September 4 2009 by Sam Lowe
Since it happened more than 60 years ago, it is sometimes easy to forget the role American servicemen played in the defense of England during World War II. But the British haven't forgotten, and they proudly display that loyalty in a variety of ways.
The Cambridge American Cemetery and Memorial is a classic example. Located in Cambridge, about 60 miles north of London, it was established as a temporary military cemetery in 1943 on land donated by the University of Cambridge. The site was later selected as the only permanent American WWII military cemetery in the Great Britain.
Now it is a silent tribute to American men and women who died while stationed at military bases in England.
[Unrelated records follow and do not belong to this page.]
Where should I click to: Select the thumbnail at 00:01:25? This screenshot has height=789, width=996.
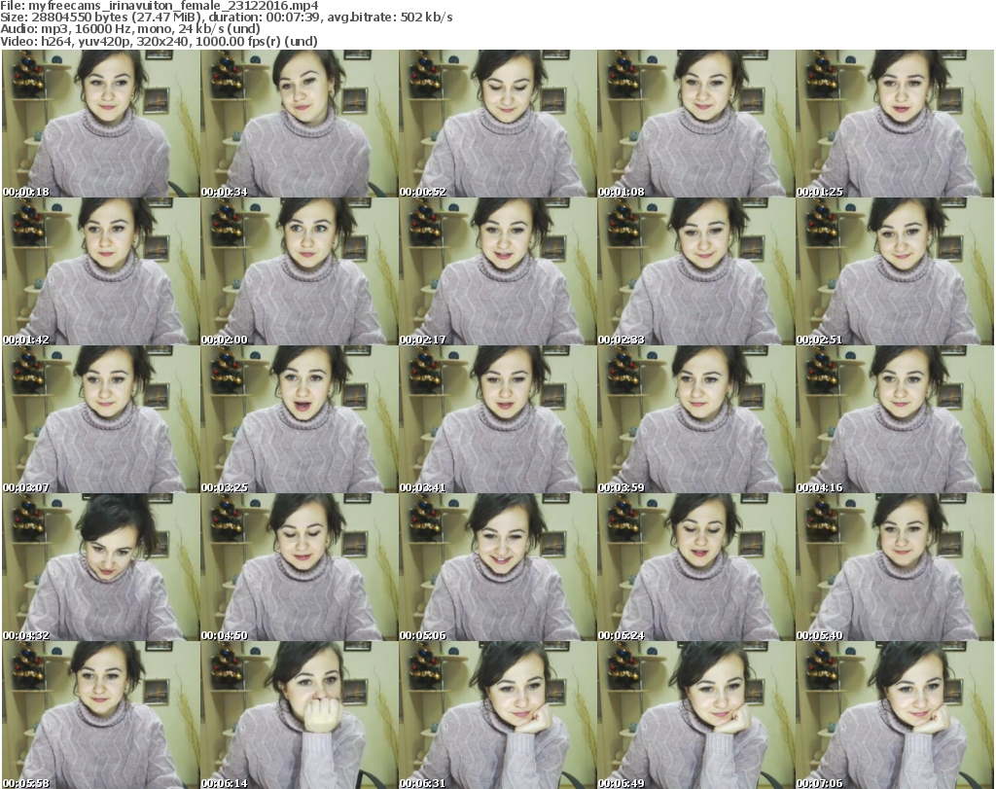pos(894,124)
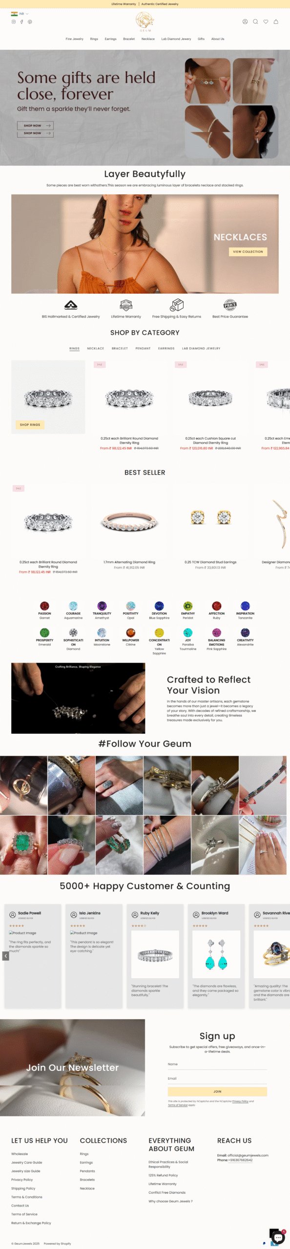Viewport: 290px width, 1249px height.
Task: Visit the Instagram social icon
Action: 14,21
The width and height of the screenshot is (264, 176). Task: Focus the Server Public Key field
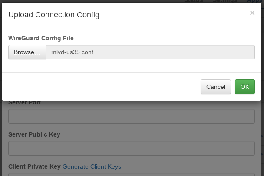(131, 148)
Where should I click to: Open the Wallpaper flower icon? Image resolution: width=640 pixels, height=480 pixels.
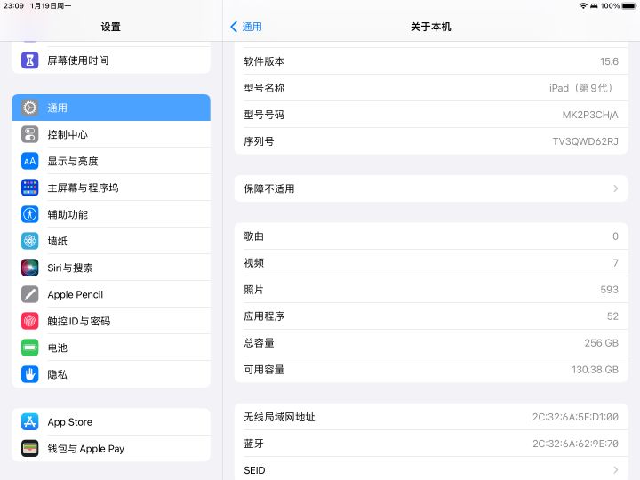tap(30, 241)
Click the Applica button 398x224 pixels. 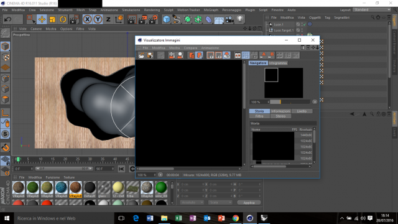[249, 202]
Row after row of white headstones sweep across the landscape in an arrangement similar to the memorials in northern France. There are 3,811 grave markers, each bearing the name and military assignment of the fallen warrior whose remains rest below.
One side of the memorial is lined with a 472-foot wall of Portland stone that was quarried on the south coast of England. It is called the Tablets of the Missing, and the names of 5,126 other military personnel who were declared lost at sea or missing in action are engraved in the stone. Four statues along the wall depict an American soldier, sailor, airman and Coast Guardsman.
The teakwood doors of the Memorial Building bear bronze models of such military equipment as tanks, howitzers and naval vessels. Inside, a large map depicts each location in England where a major American unit was stationed during the war. The map also shows the principal air and sea routes used to approach Normandy on D-Day.
A few miles away in Norwich, a portion of that bustling city's new glass-walled Forum has been set aside to honor the 2nd Air Division, another group of American airmen who flew out of a nearby base. The library contains a vast collection of memorabilia and a state-of-the-art computer system helps find information about those who served.
One wall is lined with huge photographs of airmen; among them is a pilot easily recognizable by most American visitors - it's Jimmy Stewart, the beloved American actor who flew out of a nearby air base for missions over Germany during the war. Elsewhere in the library, hundreds of books, photos and insignia reflect the time when American pilots risked everything to fend off a powerful enemy.
There were at least 12 air bases spread across Norfolk and Suffolk counties during the war. Only traces remain now. Some have been converted to commercial uses; others have been plowed under so they can be used for agriculture. But near the former entrances of each base, there stands a memorial plaque that tells some of the base's individual history. They're not easy to find, but locating them can be a pleasant day's journey into northeastern England's beautiful countryside.